Kâzım Karabekir, Şark Cephesi kumandanı olarak Millî Mücadele’nin en öndeki liderlerinden biridir. Bütün kuzeydoğu Anadolu halkı Kâzım Karabekir’i millî kahraman olarak kabul eder. Çünkü Rusların çekilmesinden sonra buralara sahibiyet iddiasında olan Ermenileri askerî harekatla uzaklaştırarak bölgeyi işgalden kurtarmıştır. Karabekir, Cumhuriyet’in ilanından bir hafta önce 1. Ordu kumandanlığına tayin edilir. Aynı zamanda İstanbul millet vekilidir ve o günlerde Trabzon’dadır.  

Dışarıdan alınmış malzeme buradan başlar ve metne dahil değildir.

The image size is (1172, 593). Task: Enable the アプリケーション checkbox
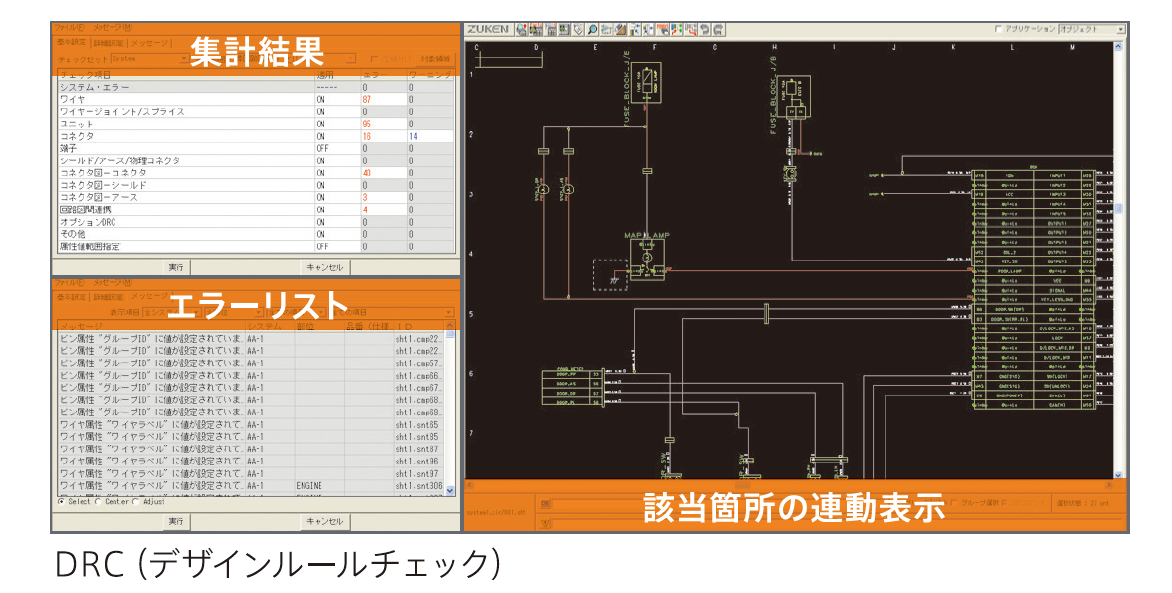(998, 29)
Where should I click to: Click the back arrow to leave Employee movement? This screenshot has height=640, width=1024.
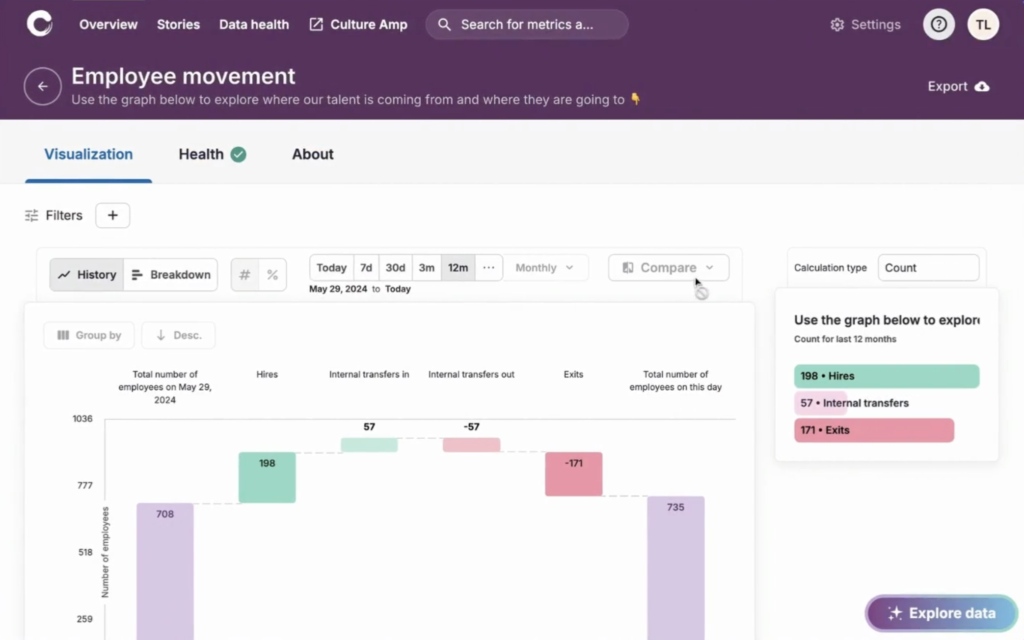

Şöyle devam ediyor Kâzım Paşa:

"Ben hem meb’us ve hem de bir ordu kumandanı olduğum halde, bana da kimse bir şey bildirmemişti. Bu vaziyet, haklı olarak halkı da orduyu da telaş ve endişeye düşürdü. Daha dün yüreklerine ferahlık verdiğim zatlar, benden bu şeklin manasını soruyorlardı. Bu vaziyette tabiî cumhuriyetin ilanını ertesi günü dahi kutlayamadık. Bugün Kars’ın zabtı yıldönümünü sultani (lise) mektebi meydanında asker, halk ve mektep çocuklarıyla birlikte kutladık. Bu mektebi ziyaretle saatlerce meşgul oldum. Akşama kadar hâlâ ne vilayete ve ne orduya hiçbir iş’ar (yazılı bildirim) vaki olmadığından Ankara'ya şu şifreyi yazdım:

"Erkân-ı Harbiye-i Umumiye riyasetine

Trabzon 30/31.10.1923

Makine başında

Zata Mahsustur

30 Ekim sabahı vasıl olan 29 tarihli açık bir emirle; Müdafaa-yı Milliye'den Müfreze-i Bahriye'ye verilen emirde 'Cumhuriyet ilan edildi, yüz pare top atın deniyor. Fakat ne cihet-i mülkiye ve ne de askeriyeye bu bâbda bir emir gelmediğinden bir şey yapılamıyor. Vaziyetten haberdar edilmekliğimi rica ederim.

Kâzım Karabekir (Paşaların Kavgası, sf. 193)

Cumhuriyet Trabzon’da, muhtemelen ülkenin birçok şehrinde olduğu gibi günü gününe değil, ertesi gün de değil, ancak üçüncü gün ilan edilebilmiştir! O günün şartlarında Ankara bütün Türkiye’ye telgrafla anında ulaşma imkânına sahipken neden böyle olmuştur?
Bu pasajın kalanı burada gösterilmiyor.